Required work
Switch every "Identify the location of" in the lines below to "Find the position of" and write all the lines out again, leaving everything else unchanged.

Pixel coordinate grounding lines
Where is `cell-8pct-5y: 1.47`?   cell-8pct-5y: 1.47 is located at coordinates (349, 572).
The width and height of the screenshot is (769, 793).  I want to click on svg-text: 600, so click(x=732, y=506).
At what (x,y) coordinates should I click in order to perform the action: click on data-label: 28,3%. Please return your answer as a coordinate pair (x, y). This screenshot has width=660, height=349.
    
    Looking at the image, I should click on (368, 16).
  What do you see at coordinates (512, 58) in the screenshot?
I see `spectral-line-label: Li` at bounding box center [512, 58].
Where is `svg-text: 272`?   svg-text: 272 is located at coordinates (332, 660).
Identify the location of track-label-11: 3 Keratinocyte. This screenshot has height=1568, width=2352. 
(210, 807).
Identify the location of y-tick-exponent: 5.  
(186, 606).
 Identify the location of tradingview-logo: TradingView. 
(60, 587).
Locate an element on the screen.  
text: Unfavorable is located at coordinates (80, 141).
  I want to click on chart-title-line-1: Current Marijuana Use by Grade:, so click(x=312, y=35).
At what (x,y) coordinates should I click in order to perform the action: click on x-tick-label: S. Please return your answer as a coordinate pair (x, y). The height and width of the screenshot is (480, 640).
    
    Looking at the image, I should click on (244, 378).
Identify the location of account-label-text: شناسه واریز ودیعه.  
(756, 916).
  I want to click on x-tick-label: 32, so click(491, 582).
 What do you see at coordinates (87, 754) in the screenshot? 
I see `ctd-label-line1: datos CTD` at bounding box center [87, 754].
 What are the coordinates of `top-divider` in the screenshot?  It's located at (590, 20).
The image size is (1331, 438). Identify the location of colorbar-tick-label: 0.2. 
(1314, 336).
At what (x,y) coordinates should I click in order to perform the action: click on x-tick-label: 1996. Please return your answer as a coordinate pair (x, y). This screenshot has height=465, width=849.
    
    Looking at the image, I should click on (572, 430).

Exercise response
Where is `cell-8pct-5y: 1.47`?   cell-8pct-5y: 1.47 is located at coordinates (349, 572).
The width and height of the screenshot is (769, 793).  I want to click on svg-text: 600, so click(x=732, y=506).
At what (x,y) coordinates should I click in order to perform the action: click on data-label: 28,3%. Please return your answer as a coordinate pair (x, y). This screenshot has width=660, height=349.
    
    Looking at the image, I should click on (368, 16).
  What do you see at coordinates (512, 58) in the screenshot?
I see `spectral-line-label: Li` at bounding box center [512, 58].
Where is `svg-text: 272`?   svg-text: 272 is located at coordinates (332, 660).
Find the position of track-label-11: 3 Keratinocyte. This screenshot has height=1568, width=2352. 
(210, 807).
Find the position of y-tick-exponent: 5.  
(186, 606).
 Find the position of tradingview-logo: TradingView. 
(60, 587).
Locate an element on the screen.  
text: Unfavorable is located at coordinates (80, 141).
  I want to click on chart-title-line-1: Current Marijuana Use by Grade:, so click(x=312, y=35).
At what (x,y) coordinates should I click in order to perform the action: click on x-tick-label: S. Please return your answer as a coordinate pair (x, y). The height and width of the screenshot is (480, 640).
    
    Looking at the image, I should click on (244, 378).
Find the position of account-label-text: شناسه واریز ودیعه.  
(756, 916).
  I want to click on x-tick-label: 32, so click(491, 582).
 What do you see at coordinates (87, 754) in the screenshot? 
I see `ctd-label-line1: datos CTD` at bounding box center [87, 754].
 What are the coordinates of `top-divider` in the screenshot?  It's located at (590, 20).
The image size is (1331, 438). Find the position of colorbar-tick-label: 0.2. 
(1314, 336).
At what (x,y) coordinates should I click in order to perform the action: click on x-tick-label: 1996. Please return your answer as a coordinate pair (x, y). This screenshot has height=465, width=849.
    
    Looking at the image, I should click on (572, 430).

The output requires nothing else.